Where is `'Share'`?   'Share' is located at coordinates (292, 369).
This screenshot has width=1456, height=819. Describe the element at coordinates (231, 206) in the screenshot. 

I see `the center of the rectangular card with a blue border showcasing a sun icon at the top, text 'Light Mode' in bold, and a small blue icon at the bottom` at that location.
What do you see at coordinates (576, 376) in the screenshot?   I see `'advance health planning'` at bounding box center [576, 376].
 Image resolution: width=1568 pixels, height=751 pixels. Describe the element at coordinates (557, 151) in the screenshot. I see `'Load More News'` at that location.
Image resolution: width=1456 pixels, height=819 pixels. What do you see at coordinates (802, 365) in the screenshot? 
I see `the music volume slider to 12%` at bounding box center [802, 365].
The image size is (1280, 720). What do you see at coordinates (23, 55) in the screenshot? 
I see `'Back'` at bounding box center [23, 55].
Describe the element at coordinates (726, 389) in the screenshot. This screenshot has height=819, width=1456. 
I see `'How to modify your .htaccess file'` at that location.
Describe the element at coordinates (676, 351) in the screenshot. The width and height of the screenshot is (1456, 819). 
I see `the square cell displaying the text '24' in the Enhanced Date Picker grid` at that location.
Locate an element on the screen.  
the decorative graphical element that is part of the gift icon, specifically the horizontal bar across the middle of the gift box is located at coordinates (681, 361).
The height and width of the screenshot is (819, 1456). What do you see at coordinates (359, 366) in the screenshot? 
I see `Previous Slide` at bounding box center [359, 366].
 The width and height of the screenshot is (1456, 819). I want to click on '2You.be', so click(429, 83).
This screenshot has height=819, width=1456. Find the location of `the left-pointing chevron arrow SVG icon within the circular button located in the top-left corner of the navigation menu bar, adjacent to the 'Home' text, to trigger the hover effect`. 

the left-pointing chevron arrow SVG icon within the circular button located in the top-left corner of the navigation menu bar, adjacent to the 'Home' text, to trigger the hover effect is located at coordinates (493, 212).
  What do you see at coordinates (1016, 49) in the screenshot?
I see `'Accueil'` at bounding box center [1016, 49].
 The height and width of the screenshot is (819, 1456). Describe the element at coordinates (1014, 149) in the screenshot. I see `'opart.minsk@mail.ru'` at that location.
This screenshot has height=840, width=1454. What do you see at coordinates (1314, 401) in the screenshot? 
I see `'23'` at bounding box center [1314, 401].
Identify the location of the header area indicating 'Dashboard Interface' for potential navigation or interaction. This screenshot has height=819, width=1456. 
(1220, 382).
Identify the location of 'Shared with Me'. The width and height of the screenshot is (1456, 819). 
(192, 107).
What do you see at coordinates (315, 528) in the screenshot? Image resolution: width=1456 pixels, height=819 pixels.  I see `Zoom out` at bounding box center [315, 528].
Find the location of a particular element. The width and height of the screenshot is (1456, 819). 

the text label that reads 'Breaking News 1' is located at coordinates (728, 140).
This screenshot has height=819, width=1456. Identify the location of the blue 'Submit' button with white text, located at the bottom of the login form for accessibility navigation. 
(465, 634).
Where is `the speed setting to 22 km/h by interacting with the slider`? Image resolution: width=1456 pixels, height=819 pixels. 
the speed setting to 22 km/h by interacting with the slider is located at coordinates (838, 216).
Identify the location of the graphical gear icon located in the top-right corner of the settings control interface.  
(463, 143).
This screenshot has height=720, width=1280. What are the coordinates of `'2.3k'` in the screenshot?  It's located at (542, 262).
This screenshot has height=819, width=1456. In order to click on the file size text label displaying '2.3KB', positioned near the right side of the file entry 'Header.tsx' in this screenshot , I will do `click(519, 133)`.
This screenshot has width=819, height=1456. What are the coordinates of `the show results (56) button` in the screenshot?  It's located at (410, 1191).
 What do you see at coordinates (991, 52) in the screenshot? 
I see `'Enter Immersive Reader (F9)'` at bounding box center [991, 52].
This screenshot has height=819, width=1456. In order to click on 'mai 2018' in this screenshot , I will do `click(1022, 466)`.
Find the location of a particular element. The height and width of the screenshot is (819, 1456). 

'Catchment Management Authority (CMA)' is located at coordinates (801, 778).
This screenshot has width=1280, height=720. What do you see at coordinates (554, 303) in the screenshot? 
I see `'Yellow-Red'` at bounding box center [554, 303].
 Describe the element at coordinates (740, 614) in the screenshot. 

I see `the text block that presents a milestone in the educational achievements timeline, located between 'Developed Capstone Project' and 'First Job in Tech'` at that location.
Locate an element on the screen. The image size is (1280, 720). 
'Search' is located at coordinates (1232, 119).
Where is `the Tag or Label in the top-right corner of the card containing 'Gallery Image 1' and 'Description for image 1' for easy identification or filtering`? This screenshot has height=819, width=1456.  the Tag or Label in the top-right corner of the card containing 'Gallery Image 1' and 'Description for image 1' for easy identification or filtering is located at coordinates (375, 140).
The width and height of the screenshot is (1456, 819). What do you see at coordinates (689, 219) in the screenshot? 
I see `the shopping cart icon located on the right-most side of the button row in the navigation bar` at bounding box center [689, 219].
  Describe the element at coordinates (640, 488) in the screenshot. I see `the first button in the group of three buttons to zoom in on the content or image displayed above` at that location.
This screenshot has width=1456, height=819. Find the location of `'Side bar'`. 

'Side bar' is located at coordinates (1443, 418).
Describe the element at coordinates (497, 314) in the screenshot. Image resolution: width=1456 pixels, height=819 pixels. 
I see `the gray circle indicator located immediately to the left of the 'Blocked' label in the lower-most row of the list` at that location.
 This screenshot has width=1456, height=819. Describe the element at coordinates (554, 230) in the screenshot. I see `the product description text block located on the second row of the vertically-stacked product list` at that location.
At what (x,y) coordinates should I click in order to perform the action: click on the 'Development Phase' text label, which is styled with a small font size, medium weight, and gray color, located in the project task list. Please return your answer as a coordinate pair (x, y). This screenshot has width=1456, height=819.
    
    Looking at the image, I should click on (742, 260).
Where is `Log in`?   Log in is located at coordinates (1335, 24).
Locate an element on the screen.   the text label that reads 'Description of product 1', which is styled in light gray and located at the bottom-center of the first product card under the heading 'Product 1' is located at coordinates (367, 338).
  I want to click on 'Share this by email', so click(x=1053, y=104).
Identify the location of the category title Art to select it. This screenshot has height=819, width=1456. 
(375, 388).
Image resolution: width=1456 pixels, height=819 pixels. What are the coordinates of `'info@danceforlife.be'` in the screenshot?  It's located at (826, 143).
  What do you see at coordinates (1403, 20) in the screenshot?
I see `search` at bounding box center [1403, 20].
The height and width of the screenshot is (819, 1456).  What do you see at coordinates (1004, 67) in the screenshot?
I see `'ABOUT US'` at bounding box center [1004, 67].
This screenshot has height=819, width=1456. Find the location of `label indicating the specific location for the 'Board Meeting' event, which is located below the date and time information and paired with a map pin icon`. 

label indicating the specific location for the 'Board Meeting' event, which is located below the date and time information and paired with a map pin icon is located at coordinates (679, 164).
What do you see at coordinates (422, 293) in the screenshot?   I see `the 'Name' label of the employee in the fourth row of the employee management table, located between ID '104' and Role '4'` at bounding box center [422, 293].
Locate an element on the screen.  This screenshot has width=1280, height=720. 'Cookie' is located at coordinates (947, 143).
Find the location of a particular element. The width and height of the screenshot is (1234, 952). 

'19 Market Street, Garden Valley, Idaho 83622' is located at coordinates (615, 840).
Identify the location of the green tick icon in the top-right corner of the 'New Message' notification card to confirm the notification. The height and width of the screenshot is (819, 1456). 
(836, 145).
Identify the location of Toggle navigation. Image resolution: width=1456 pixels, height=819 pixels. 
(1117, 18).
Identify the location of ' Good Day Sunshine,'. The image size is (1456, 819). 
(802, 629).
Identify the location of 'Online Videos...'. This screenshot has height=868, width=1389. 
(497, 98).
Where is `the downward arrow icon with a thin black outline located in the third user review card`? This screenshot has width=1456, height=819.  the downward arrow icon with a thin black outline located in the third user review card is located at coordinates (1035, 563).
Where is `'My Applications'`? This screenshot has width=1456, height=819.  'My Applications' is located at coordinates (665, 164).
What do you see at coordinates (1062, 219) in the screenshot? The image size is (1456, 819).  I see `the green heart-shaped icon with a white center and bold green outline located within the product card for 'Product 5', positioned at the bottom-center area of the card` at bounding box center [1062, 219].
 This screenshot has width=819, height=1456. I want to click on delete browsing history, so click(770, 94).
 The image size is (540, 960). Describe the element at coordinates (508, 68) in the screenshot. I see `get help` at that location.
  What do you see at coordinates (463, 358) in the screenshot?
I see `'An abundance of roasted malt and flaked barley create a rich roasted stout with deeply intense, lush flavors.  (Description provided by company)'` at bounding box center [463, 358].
===
# Work required:
Rewrite the entries from the line containing "Identify the location of 'Online" through the line containing "coordinates (665, 164).", changing "width" to "breadth" and keeping everything else the same.

# Reply:
Identify the location of 'Online Videos...'. This screenshot has height=868, breadth=1389. 
(497, 98).
Where is `the downward arrow icon with a thin black outline located in the third user review card`? This screenshot has breadth=1456, height=819.  the downward arrow icon with a thin black outline located in the third user review card is located at coordinates (1035, 563).
Where is `'My Applications'`? This screenshot has breadth=1456, height=819.  'My Applications' is located at coordinates (665, 164).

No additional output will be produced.